Task item
Check each line of the material below for the string "marker", then report how many lines have it, and nothing else.

====

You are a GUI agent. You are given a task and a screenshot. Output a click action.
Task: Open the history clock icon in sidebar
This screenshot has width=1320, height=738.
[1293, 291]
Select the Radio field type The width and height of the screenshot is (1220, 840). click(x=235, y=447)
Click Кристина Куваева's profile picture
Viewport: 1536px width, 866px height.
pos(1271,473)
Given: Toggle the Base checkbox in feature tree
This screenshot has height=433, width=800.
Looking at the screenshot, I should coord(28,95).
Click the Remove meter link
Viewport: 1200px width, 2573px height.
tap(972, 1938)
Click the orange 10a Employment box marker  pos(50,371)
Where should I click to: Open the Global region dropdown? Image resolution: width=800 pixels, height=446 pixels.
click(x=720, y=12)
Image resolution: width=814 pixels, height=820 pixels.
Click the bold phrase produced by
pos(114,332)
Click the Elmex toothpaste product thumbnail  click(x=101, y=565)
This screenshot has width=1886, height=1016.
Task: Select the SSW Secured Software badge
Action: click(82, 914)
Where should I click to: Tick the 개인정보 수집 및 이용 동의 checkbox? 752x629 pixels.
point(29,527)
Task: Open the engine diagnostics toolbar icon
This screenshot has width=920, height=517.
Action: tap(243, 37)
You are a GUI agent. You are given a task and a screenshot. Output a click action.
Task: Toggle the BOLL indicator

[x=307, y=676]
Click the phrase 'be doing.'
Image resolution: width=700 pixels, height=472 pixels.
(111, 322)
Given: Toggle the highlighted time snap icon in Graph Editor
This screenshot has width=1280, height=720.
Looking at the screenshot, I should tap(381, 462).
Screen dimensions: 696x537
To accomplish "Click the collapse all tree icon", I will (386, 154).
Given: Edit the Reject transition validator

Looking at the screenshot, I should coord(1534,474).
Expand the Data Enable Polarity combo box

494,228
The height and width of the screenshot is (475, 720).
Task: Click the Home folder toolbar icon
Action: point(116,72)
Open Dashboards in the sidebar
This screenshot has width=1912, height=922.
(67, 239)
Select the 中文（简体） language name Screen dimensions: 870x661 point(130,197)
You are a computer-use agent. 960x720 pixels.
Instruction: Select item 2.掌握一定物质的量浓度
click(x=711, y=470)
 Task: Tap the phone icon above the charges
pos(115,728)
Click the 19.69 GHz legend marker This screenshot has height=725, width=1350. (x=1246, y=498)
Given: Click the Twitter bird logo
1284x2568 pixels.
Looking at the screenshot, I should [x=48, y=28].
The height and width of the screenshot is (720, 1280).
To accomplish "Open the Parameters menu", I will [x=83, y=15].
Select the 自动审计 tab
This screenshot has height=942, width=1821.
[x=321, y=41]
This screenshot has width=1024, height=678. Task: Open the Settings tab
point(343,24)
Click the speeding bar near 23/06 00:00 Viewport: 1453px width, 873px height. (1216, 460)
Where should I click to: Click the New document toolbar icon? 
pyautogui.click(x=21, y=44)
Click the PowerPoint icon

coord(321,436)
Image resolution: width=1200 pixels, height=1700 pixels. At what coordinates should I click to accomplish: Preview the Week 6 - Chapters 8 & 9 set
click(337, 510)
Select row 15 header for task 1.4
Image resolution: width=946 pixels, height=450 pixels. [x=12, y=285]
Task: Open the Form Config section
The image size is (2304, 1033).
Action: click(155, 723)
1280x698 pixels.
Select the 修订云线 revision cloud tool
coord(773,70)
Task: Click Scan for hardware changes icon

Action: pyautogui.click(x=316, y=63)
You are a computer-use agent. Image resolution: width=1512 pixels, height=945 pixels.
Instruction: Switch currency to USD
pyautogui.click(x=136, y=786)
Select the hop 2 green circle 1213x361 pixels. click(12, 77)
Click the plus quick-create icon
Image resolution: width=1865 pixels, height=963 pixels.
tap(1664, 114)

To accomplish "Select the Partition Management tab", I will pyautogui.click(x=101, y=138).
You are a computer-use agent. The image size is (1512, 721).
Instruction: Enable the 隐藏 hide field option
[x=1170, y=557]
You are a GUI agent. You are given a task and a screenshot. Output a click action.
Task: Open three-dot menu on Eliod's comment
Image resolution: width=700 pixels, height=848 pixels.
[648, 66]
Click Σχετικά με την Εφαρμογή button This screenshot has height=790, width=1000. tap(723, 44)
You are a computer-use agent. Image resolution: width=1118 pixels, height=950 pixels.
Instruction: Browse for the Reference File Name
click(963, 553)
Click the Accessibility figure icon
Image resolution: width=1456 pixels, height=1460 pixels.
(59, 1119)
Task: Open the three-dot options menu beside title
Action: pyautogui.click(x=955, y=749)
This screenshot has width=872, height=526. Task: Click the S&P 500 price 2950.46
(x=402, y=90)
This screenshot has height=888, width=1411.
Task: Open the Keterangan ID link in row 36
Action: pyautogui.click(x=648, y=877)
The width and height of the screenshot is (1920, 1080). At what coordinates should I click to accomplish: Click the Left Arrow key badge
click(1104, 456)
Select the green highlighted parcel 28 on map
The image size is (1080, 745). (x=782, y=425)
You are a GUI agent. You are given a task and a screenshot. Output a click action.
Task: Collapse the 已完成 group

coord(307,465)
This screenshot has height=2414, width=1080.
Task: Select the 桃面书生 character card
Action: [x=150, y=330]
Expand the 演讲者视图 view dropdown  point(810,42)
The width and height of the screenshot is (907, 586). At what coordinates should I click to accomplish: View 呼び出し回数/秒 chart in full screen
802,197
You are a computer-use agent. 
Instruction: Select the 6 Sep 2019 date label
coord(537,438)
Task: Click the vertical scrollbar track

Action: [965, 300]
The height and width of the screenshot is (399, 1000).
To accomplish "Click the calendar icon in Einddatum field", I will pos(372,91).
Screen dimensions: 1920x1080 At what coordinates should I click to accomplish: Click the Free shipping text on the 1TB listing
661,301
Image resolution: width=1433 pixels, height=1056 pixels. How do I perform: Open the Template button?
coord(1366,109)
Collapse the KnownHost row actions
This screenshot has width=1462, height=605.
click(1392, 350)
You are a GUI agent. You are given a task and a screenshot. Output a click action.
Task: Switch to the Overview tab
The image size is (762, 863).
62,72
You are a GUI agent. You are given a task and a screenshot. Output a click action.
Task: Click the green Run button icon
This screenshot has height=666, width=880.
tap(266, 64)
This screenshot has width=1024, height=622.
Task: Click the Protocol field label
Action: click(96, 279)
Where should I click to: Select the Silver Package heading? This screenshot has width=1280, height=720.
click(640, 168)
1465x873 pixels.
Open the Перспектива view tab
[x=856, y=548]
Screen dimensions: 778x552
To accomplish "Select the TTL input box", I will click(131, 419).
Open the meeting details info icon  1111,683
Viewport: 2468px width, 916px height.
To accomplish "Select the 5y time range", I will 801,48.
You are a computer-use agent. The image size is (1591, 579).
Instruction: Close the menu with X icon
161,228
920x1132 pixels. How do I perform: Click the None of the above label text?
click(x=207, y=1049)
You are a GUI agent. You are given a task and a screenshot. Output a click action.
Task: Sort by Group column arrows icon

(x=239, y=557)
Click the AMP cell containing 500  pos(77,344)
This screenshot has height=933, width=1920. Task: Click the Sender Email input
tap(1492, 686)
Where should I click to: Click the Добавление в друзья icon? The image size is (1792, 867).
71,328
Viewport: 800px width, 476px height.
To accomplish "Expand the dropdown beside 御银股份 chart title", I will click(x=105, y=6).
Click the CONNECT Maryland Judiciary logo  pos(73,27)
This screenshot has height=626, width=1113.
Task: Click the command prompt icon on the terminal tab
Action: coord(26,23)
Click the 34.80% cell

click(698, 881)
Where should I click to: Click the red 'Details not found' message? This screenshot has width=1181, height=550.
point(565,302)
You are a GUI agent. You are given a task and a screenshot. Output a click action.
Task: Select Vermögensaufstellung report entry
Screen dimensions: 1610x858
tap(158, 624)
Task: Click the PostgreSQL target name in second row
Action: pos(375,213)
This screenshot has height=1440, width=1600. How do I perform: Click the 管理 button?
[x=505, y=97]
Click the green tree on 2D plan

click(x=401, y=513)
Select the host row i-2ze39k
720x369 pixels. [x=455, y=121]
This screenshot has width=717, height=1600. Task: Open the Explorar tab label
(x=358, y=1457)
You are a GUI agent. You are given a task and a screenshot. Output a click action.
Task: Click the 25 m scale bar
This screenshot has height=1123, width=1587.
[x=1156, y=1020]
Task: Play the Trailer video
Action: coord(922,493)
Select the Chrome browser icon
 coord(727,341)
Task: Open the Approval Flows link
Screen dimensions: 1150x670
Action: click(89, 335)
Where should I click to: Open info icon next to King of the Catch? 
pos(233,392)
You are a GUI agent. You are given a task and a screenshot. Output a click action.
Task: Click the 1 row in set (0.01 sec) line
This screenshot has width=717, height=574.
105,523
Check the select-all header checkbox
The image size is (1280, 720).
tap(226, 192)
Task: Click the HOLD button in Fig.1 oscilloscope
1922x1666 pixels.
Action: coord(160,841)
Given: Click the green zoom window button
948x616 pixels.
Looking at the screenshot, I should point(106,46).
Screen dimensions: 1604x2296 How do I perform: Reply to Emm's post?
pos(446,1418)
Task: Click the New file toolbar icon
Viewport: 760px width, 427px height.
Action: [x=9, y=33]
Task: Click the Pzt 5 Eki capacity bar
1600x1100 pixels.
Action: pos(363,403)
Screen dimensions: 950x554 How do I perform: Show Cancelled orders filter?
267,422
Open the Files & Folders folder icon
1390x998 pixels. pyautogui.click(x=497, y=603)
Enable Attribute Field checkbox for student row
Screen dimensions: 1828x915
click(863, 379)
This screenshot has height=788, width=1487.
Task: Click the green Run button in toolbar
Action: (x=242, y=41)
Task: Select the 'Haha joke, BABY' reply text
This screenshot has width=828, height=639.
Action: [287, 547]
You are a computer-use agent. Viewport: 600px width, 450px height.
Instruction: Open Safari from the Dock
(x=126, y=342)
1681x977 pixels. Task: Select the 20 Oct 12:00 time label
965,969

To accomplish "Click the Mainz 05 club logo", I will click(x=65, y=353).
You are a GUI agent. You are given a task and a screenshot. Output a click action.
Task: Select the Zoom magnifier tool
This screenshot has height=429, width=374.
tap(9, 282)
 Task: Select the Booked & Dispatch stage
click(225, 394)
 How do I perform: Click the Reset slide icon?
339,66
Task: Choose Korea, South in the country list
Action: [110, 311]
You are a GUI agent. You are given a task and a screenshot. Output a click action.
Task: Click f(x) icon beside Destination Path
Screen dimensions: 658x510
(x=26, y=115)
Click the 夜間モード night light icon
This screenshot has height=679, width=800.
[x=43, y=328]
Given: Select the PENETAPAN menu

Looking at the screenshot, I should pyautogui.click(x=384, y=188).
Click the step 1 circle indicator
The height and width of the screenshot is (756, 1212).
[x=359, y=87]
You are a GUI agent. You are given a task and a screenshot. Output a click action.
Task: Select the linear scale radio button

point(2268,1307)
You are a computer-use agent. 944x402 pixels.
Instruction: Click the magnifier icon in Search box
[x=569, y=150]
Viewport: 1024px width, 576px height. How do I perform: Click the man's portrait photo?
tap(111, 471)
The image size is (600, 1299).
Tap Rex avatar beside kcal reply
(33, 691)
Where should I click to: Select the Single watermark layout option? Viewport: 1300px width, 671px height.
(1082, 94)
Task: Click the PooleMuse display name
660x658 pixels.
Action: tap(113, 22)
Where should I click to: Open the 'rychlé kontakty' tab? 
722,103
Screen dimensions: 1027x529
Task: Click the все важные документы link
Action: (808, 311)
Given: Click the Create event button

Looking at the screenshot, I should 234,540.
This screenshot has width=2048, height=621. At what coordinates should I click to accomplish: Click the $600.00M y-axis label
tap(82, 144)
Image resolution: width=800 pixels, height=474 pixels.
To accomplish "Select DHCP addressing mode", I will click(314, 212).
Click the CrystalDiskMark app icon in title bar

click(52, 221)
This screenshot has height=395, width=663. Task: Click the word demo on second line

====

Your solution
2